Catholics across the world will celebrate the feast of Saint Francis of Assisi on Tuesday. The Italian mystic is the Church’s patron saint of animals and the environment and, in Macau, he was chosen as the guardian and protector of Santa Rosa de Lima College. The educational institution held a Mass last Friday to commemorate the saint’s feast day. The Eucharist was celebrated by Father José Mario Mandía, who was recently appointed to the role of Santa Rosa’s chaplain by the Catholic Diocese of Macau.

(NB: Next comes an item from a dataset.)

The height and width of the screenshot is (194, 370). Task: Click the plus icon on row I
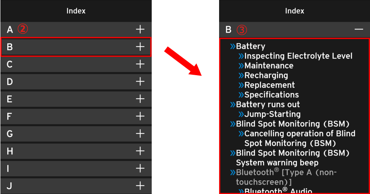click(140, 169)
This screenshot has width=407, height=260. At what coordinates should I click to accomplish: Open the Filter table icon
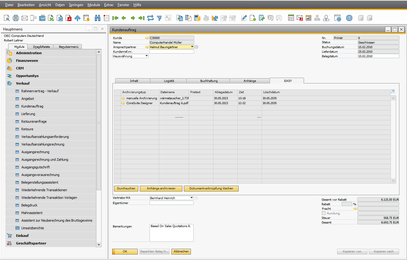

The commemoration, held in advance, helped to bring together students, teachers and school staff. Founder of the Franciscan Order and one of the greatest saints of the Catholic Church, Saint Francis’ liturgical feast is celebrated on October 4th, but the college’s administration decided to anticipate the celebration due to the observance of China’s National Day and the ´Golden Week’ that follows it.
This was the first time that the feast day of Saint Francis of Assisi was celebrated since Santa Rosa de Lima College was placed under the direct supervision of the Diocese of Macau. The decision became effective at the beginning of the current academic term, following decades during which the school was under the aegis of the Franciscan Missionaries of Mary, Father Mandía informed O Clarim.
The institution’s new chaplain also added that the college’s new management decided to keep some of the guidelines that were already in place: “This Mass [that was celebrated on Friday] was to commemorate the school’s patron saint, Saint Francis of Assisi. The opening Mass was celebrated by Bishop Stephen Lee for several diocesan schools together a couple of weeks ago,” Father Mandía, who is also the former editor-in-chief of O Clarim, said.
“The college is already under the diocese. But it seems the school administration has decided that they will continue with some of the earlier policies that were being followed,” he added.
In Macau, the name ‘Saint Rose of Lima’ has been linked to education from an early age, particularly to the education of girls and orphans. The modern college’s history – an institution that spanned the entire 20th century – dates back to 1903, when the then Bishop of Macau, D. João Paulino, entrusted the college to the order of the Franciscan Missionaries of Mary. The establishment had been run by the Canossian Daughters of Charity since 1889, having housed the congregation of the Poor Clares before that.